→ **Supplied entries**:
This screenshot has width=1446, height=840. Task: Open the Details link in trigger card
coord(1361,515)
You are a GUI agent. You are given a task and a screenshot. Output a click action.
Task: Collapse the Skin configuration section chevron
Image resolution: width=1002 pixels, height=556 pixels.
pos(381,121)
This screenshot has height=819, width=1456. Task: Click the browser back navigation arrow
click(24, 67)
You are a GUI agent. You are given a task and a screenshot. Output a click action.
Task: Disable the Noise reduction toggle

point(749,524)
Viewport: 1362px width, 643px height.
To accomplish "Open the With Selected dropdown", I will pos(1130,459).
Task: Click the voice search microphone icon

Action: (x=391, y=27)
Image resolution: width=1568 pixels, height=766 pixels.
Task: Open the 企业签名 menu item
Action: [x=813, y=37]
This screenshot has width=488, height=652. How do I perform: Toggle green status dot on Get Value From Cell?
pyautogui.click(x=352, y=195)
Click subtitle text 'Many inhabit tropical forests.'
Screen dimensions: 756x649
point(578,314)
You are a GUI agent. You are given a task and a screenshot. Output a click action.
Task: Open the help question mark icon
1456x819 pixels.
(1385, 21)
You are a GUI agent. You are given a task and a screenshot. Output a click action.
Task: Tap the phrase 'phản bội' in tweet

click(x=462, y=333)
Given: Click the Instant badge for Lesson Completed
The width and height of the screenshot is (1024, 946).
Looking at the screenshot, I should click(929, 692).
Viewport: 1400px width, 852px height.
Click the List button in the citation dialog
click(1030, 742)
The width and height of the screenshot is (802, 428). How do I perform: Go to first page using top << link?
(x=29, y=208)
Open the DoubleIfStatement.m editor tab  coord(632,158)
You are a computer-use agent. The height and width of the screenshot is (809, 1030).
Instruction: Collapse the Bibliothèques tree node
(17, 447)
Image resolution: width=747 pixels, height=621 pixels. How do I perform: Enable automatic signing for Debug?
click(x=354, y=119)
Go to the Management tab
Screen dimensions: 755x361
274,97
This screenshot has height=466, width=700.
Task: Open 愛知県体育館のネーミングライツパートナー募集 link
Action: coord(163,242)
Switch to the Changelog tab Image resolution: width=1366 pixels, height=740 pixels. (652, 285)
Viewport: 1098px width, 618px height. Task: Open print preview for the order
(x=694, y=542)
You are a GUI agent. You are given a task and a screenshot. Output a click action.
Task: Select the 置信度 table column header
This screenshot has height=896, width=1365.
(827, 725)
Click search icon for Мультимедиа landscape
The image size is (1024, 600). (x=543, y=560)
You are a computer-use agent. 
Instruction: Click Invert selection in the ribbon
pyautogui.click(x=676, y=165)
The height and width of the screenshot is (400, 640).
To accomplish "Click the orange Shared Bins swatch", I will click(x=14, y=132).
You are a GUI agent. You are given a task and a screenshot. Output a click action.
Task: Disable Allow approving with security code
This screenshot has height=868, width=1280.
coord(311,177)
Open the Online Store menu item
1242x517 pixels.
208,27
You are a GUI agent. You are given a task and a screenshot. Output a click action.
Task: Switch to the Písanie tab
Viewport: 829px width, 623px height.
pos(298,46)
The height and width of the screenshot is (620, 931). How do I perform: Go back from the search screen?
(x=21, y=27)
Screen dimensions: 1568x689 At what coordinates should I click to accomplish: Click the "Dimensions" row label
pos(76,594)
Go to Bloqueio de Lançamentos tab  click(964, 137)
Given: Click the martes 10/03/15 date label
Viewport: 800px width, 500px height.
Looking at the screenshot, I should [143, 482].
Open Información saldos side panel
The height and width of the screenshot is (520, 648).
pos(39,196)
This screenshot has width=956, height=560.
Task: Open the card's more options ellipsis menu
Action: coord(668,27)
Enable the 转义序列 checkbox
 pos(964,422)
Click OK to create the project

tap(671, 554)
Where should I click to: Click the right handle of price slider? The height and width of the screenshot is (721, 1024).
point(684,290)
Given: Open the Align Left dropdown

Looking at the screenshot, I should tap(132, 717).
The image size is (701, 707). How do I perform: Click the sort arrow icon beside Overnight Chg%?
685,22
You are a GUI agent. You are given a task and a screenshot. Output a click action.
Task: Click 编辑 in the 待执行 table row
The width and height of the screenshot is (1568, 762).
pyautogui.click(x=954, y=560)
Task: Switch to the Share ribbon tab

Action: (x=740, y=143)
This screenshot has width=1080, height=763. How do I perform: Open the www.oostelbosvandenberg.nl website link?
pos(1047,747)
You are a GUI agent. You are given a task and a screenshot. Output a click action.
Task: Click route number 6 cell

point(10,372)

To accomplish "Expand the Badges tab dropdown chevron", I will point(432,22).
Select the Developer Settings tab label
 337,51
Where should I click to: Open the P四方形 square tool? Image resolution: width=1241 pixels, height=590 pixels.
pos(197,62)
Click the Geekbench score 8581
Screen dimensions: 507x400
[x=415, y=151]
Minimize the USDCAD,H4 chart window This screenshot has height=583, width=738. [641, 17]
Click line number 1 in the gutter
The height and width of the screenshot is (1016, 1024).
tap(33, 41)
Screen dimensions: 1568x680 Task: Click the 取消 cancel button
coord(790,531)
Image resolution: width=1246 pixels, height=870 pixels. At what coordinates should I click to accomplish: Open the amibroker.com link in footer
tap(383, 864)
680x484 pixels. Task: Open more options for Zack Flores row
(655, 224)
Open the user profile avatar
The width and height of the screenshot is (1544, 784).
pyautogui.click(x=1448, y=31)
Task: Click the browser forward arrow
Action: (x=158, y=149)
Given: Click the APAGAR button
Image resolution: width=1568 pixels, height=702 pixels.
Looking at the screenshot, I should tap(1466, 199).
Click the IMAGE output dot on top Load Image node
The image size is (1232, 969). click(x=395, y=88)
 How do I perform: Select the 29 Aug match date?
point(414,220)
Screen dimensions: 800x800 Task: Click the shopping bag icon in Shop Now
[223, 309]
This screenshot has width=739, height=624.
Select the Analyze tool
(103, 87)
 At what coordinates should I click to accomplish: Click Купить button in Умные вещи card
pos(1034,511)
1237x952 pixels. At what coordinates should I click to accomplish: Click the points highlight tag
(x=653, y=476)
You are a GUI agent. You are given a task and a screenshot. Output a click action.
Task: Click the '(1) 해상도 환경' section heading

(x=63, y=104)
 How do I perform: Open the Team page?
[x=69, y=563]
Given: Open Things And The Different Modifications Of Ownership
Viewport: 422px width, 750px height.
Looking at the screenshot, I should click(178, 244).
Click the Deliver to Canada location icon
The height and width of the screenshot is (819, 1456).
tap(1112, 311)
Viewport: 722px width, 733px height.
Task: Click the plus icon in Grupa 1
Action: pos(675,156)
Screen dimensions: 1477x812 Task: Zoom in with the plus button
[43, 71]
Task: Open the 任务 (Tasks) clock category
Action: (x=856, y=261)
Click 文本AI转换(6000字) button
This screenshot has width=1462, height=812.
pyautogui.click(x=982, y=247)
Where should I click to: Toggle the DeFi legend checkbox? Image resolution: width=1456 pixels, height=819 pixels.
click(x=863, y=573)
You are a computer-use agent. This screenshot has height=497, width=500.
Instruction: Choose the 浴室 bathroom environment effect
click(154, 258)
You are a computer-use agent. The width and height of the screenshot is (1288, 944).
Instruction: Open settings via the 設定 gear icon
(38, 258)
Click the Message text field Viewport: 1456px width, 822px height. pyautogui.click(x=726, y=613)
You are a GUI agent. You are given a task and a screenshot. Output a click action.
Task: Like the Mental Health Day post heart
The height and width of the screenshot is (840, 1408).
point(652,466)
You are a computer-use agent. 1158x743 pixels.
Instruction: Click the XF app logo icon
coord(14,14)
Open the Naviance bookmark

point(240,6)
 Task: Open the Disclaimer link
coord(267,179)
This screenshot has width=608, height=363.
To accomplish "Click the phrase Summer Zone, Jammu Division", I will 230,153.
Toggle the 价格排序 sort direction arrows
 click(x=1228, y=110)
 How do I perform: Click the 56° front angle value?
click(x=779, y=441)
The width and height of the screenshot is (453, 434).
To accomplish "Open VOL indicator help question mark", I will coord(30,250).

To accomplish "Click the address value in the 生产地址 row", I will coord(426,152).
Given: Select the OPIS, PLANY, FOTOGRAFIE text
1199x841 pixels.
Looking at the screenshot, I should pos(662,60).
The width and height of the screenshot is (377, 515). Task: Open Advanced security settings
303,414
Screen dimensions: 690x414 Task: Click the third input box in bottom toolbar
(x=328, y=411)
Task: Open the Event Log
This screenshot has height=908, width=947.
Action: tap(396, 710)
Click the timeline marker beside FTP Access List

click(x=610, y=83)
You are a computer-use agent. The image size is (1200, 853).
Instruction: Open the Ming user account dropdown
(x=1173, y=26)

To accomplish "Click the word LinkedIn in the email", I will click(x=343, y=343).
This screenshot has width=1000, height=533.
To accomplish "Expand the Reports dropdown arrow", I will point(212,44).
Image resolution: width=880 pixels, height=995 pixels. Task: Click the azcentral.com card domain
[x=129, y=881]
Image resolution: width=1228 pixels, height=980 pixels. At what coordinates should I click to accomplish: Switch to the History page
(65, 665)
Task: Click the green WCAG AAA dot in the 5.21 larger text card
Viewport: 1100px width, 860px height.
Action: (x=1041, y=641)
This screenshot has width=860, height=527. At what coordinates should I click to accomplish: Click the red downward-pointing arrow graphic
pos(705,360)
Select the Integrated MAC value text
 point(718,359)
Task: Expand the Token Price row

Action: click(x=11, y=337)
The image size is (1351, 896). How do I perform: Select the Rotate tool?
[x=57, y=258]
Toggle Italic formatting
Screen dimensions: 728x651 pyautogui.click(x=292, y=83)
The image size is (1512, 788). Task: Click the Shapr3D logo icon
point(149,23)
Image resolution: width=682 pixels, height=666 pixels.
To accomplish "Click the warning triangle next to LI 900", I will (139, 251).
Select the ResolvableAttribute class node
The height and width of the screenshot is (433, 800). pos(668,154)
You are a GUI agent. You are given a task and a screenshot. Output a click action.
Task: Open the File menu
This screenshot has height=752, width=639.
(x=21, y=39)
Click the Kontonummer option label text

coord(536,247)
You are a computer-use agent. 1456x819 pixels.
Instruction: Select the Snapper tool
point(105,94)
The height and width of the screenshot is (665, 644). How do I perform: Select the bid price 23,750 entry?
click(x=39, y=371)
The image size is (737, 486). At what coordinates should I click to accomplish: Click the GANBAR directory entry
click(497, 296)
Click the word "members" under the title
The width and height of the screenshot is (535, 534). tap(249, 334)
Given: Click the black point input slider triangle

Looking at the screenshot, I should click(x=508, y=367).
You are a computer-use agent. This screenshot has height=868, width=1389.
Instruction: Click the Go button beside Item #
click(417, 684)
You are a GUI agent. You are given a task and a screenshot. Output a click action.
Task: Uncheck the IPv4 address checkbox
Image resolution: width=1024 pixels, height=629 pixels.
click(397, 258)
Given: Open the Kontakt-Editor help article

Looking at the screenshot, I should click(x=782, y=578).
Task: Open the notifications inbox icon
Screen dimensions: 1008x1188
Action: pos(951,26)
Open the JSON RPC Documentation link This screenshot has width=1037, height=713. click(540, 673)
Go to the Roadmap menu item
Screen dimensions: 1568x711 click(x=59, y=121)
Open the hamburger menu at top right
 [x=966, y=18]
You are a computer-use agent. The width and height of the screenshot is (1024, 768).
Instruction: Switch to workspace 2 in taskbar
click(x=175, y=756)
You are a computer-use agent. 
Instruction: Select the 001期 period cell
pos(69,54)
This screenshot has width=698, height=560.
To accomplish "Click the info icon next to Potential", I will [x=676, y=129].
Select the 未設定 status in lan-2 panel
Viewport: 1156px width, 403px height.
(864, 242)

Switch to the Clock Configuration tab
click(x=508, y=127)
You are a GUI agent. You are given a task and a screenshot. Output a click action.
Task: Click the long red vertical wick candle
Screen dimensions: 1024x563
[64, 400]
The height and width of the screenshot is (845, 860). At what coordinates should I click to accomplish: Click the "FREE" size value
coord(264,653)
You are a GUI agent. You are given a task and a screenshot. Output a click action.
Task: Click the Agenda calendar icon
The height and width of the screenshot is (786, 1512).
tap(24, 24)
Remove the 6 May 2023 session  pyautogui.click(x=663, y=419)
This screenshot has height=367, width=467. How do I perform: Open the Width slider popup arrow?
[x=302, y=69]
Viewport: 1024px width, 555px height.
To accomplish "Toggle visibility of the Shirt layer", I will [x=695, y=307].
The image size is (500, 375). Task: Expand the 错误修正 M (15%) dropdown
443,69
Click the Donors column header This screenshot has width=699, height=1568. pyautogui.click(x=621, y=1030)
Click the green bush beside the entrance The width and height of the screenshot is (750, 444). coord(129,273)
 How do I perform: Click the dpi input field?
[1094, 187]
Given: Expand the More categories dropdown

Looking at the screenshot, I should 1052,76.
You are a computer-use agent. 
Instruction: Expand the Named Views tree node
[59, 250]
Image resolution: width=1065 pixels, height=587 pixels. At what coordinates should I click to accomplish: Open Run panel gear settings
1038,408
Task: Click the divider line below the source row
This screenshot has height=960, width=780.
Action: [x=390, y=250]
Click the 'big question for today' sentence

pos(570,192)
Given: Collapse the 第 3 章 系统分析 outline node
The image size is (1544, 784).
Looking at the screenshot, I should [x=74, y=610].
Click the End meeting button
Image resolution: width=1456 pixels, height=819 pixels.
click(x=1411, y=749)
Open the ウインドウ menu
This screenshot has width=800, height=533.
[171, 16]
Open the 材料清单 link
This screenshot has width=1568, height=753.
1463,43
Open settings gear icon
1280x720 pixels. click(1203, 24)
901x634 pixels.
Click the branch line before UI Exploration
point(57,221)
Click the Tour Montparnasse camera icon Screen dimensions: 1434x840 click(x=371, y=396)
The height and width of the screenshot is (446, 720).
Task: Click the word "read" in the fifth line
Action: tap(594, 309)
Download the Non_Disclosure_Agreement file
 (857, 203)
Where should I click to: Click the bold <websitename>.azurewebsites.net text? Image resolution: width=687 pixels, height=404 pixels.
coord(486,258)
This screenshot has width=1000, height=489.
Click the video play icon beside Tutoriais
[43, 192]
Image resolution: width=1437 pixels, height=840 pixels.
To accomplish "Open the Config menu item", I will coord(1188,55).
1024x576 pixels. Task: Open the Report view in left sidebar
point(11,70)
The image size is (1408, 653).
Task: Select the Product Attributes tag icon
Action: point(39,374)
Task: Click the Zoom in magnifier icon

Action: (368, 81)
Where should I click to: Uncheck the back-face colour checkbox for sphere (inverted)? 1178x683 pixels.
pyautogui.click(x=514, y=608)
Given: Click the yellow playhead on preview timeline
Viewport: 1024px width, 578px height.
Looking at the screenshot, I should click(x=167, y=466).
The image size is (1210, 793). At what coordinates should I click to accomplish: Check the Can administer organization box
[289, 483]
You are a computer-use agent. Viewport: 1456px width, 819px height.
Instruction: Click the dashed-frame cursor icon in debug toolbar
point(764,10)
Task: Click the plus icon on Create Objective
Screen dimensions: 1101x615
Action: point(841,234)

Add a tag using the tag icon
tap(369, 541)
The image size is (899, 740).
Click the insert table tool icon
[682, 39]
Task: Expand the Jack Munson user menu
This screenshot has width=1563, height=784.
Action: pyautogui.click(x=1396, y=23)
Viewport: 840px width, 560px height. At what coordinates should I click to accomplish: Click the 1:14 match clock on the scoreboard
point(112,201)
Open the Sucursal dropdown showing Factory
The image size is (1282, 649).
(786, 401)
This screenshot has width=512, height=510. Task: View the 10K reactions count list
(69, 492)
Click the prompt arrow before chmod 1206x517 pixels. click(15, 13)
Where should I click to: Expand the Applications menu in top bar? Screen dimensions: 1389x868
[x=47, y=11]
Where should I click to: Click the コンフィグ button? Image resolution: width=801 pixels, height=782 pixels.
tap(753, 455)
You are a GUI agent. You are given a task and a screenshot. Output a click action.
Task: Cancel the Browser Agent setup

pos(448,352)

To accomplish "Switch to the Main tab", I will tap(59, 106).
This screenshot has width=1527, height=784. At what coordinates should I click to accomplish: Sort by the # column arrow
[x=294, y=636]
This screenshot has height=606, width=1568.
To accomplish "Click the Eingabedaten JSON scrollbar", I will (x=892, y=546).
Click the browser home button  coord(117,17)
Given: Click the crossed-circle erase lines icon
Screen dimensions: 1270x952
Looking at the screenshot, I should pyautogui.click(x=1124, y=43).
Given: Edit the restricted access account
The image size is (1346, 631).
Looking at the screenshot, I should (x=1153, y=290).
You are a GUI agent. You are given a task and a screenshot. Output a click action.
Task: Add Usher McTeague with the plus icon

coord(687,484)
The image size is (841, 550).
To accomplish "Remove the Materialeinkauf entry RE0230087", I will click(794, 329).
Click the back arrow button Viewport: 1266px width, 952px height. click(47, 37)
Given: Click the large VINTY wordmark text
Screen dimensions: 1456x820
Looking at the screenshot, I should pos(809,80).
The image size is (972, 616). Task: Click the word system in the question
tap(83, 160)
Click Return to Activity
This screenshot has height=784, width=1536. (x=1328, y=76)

→ **Instructions for the task**: Write out the stretch of the listing from the line containing "Open the DoubleIfStatement.m" through the line containing "pos(298,46)", both included, exactly as they appear.

→ **Reply to the exercise**:
Open the DoubleIfStatement.m editor tab  coord(632,158)
You are a computer-use agent. The height and width of the screenshot is (809, 1030).
Instruction: Collapse the Bibliothèques tree node
(17, 447)
Image resolution: width=747 pixels, height=621 pixels. How do I perform: Enable automatic signing for Debug?
click(x=354, y=119)
Go to the Management tab
Screen dimensions: 755x361
274,97
This screenshot has height=466, width=700.
Task: Open 愛知県体育館のネーミングライツパートナー募集 link
Action: coord(163,242)
Switch to the Changelog tab Image resolution: width=1366 pixels, height=740 pixels. (652, 285)
Viewport: 1098px width, 618px height. Task: Open print preview for the order
(x=694, y=542)
You are a GUI agent. You are given a task and a screenshot. Output a click action.
Task: Select the 置信度 table column header
This screenshot has height=896, width=1365.
(827, 725)
Click search icon for Мультимедиа landscape
The image size is (1024, 600). (x=543, y=560)
You are a computer-use agent. 
Instruction: Click Invert selection in the ribbon
pyautogui.click(x=676, y=165)
The height and width of the screenshot is (400, 640).
To accomplish "Click the orange Shared Bins swatch", I will click(x=14, y=132).
You are a GUI agent. You are given a task and a screenshot. Output a click action.
Task: Disable Allow approving with security code
This screenshot has height=868, width=1280.
coord(311,177)
Open the Online Store menu item
1242x517 pixels.
208,27
You are a GUI agent. You are given a task and a screenshot. Output a click action.
Task: Switch to the Písanie tab
Viewport: 829px width, 623px height.
pos(298,46)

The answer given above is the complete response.